Fast-track talks to aid bankrupt nation
Sri Lanka PM wants IMF programme in place by June
COLOMBO: Sri Lanka is looking to fast-track talks with the International Monetary Fund (IMF) and agree a loan by mid-june so that it can then approach other lenders for urgently needed funds.
The bankrupt nation will slash its budget expenditure to “bare bones” and hopes to break even or post a primary surplus of 1% of gross domestic product by 2025, Prime Minister Ranil Wickremesinghe said in an interview at his office in Colombo.
Even so, that would be smaller than the 2% surplus the IMF has sought, which could be a sticking point.
“We need to find the dollars. The IMF will not bring in the entire thing,” Wickremesinghe said. “But if we start with the IMF, it will be easier for others to help us.”
Wickremesinghe is seeking about Us$4bil (Rm18bil) this year, from the multilateral lender and creditors including China and Japan, to help pay for food and fuel.
Easing the shortages could be the first step to soothe public anger that has stoked inflation to almost 40% and triggered protests seeking the ouster of President Gotabaya Rajapaksa.
Wickremesinghe – who took on the additional role of finance minister on Wednesday – forecast that the economy will shrink 4% this year.
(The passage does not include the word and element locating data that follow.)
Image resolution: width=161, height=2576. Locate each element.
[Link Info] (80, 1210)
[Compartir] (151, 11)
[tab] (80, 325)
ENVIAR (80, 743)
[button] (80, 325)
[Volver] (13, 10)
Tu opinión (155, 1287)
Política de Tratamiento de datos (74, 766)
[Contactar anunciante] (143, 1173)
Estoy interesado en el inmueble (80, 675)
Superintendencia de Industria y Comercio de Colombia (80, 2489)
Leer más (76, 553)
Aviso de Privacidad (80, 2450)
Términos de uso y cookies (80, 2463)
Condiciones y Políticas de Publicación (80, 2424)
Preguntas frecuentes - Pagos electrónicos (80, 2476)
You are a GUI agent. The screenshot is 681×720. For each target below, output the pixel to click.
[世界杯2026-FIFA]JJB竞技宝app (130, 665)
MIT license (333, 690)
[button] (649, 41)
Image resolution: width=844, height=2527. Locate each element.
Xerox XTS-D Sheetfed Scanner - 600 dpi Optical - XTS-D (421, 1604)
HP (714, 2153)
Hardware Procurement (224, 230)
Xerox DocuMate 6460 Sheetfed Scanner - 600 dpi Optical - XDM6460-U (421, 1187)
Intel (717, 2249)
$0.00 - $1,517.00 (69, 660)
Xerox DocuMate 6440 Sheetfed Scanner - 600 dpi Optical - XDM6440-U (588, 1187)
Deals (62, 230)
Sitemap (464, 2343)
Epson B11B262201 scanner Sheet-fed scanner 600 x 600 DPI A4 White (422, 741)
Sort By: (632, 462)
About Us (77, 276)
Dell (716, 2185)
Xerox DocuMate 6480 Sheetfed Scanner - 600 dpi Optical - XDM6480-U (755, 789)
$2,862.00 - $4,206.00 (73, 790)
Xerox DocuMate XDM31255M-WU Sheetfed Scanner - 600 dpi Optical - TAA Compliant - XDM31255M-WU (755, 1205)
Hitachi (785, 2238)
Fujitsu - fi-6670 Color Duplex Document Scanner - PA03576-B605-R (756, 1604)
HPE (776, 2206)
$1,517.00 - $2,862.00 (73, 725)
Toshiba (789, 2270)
He fears citizens will face hard times until February, including food scarcities due to a lack of fertiliser ahead of planting season.
Once an IMF deal is agreed, Wickremesinghe said he would seek debt restructuring from Beijing. Loans from China are almost equal to those from Japan, but Chinese debt carries higher interest rates, he said, without elaborating.
Sri Lankan dollar bonds due in 2030 fell for a fifth straight session on Wednesday to 37.8 cents, lingering deep in distress.
The extra yield investors demand to hold the sovereign debt over US Treasuries was more than 39 percentage points, according to Jpmorgan Chase and Co data.
While the debt talks continue, Wickremesinghe is also trying to contain anger against Rajapaksa.
Wickremesinghe has sent to the cabinet a newly drafted, so-called 21st amendment to the country’s constitution, which is expected to trim the wide-ranging powers of the president’s office.
The outcome of the amendments would follow discussions among lawmakers, Wickremesinghe said, adding that he was hoping for “the broadest possible support” among parties.
Sri Lanka’s Bar Association has already raised questions about the extent to which the amendments will scale back the sweeping powers that President Rajapaksa gave to his office shortly after he returned to power in 2019.
The new prime minister replaced the president’s older brother, Mahinda Rajapaksa, who quit on May 9 after violence erupted across the country, and is leading a so-called multi-party interim government that is hoped would bring political stability to the country.